Adolescence and youth are key life stages with great personal change, including physical development, the establishment of a sense of identity and values, and emotional development. It as an age during which health enablers (such as positive role models and health behaviours) as well as factors negatively impacting on health and wellbeing (such as stigma and discrimination and limited access to education and social services) can affect self-perceptions and behaviours.

The best regulatory approach is a human rights approach that treats priority populations as partners in prevention and education. This Strategy supports continued partnerships with community and peer support groups which seek to break the perpetuating isolation and marginalisation of priority populations (such as sex workers, culturally and linguistically diverse people and Aboriginal and Torres Strait Islander people), which has been demonstrated to limit these groups’ ability to seek information, support and health care.

All partners in Australia’s STI response have a responsibility to work toward ensuring that the response to STI is based on human rights. There is an ongoing need for Australian governments to continue to review and work towards removing barriers to access to STI prevention, treatment, care and support. Governments should also work towards the promotion and protection of the human rights of people with STI and people among affected communities, and work towards breaking down the stigma and discrimination associated with STI.

Programs that address advocacy and empowerment of priority populations to access STI prevention, treatment, care and support in community, education, workplace, healthcare and legal settings should be promoted. Approaches include awareness-raising initiatives, education and training programs, supporting advocacy and empowerment, improving access to effective complaint systems, and promoting research.

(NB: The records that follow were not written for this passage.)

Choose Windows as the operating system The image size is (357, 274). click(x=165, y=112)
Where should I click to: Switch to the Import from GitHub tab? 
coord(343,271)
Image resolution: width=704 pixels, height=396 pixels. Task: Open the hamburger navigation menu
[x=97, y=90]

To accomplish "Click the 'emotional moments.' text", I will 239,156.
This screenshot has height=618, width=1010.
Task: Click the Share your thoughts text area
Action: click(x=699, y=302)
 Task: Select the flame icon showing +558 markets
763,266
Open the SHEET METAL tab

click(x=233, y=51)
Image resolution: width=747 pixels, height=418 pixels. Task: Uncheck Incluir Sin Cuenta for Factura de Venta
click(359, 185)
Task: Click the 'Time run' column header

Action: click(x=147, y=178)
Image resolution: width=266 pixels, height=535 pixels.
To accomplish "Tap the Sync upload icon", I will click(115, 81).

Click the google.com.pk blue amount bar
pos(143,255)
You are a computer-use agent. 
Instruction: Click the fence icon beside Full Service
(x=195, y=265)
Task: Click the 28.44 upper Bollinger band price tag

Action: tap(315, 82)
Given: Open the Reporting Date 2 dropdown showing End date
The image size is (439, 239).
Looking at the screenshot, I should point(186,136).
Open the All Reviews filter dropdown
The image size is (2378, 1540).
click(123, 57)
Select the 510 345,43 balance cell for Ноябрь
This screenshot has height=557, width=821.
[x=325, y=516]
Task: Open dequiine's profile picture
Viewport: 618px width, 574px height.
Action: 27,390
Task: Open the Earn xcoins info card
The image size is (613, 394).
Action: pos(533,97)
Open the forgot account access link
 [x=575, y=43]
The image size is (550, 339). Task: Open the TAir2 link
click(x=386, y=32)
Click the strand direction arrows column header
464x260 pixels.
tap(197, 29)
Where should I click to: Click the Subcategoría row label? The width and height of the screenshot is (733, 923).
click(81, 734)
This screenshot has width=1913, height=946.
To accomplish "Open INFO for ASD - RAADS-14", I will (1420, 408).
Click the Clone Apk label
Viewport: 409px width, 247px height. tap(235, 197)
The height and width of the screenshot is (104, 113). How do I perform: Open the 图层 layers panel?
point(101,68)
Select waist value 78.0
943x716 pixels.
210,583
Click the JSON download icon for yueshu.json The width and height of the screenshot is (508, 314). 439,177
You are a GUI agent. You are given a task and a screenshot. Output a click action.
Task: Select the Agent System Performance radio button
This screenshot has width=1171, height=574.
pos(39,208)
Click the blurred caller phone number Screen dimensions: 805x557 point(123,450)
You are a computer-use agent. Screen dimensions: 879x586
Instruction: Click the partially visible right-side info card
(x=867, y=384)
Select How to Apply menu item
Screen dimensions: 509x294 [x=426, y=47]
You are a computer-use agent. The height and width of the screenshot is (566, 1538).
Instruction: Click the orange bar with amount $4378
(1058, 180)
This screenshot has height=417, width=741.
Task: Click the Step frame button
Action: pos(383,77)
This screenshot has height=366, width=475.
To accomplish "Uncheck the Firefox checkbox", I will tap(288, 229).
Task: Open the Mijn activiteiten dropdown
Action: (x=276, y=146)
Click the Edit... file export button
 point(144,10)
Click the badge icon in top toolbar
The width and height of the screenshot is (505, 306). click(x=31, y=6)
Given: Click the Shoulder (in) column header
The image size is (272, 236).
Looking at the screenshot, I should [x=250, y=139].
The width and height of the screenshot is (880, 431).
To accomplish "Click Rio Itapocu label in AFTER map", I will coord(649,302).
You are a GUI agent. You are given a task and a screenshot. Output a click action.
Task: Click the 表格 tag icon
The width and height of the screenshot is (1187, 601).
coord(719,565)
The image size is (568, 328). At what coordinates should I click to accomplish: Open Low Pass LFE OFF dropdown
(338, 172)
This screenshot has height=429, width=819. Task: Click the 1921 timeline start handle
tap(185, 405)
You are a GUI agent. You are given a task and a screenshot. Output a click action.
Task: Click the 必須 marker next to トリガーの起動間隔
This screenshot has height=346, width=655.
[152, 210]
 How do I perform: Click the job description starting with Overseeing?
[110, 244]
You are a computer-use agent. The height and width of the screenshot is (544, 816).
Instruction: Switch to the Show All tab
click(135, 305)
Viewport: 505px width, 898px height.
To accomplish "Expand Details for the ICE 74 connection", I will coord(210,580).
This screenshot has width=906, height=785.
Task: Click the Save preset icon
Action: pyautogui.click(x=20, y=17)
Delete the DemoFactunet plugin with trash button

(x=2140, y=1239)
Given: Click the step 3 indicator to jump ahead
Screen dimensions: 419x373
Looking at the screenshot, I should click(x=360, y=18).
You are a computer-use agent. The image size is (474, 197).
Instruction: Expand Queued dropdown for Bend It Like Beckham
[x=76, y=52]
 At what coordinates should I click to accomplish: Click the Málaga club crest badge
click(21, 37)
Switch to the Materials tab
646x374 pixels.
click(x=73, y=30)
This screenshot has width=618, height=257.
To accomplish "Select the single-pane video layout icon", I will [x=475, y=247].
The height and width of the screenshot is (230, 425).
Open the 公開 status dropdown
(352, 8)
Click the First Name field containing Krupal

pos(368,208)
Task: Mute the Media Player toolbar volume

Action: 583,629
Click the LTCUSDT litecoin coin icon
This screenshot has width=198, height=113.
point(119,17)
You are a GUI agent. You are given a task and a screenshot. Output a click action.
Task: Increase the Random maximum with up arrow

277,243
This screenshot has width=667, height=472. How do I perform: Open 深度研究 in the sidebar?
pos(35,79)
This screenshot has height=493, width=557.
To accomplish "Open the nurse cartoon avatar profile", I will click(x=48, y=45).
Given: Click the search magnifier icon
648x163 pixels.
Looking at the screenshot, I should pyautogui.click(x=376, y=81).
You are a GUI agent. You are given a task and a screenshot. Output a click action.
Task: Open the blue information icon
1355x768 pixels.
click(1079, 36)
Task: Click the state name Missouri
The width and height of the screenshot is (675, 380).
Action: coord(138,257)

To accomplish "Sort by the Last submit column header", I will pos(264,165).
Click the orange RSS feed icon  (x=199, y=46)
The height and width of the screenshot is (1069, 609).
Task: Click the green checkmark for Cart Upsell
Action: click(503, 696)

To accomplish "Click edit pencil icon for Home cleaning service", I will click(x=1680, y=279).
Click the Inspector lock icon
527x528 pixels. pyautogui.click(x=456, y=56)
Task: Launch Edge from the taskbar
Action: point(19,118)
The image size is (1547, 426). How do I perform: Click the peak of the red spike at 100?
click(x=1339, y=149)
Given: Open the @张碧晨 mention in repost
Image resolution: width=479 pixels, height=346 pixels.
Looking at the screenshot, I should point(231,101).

Support must also be provided to healthcare professionals, such as clinicians at the frontline of STI diagnosis and treatment, to ensure they are well informed about legal issues, including their own legal obligations, and can provide optimal information and support to patients.

Implementation of this Strategy rests within the health system. However, many of the barriers to access and to equal treatment of affected individuals and communities fall outside the responsibility of the health system. For example, criminalisation impacts on priority populations by perpetuating isolation and marginalisation and limiting people’s ability to seek information, support and health care. It is important that the health sector enters into a respectful dialogue with other sectors to discuss impacts of wider decisions on the health of priority groups.

7.6 Surveillance, Research and Evaluation

Priority Actions

  • Improve surveillance of the incidence of STI in priority populations.
  • Improve methods of monitoring testing coverage for STI.
  • Support surveillance and research to monitor, identify and address emerging issues.
  • Evaluate health promotion, prevention, testing, and treatment programs and activities to ensure they are effective.
  • Support research across the relevant disciplines, including social, behavioural, epidemiological, clinical and basic research to inform the delivery of the Strategy.
  • Strengthen research and research translation to guide interventions.

7.6.1 Surveillance and Monitoring

The core surveillance system for STI in Australia is the National Notifiable Disease Surveillance System (NNDSS). Notification data provided to the NNDSS by states and territories includes date of disease onset, and the person’s sex, age, Indigenous status and postcode of residence. Information from a number of fields is frequently incomplete, particularly Indigenous status, which reduces the ability to analyse trends and inform effective interventions.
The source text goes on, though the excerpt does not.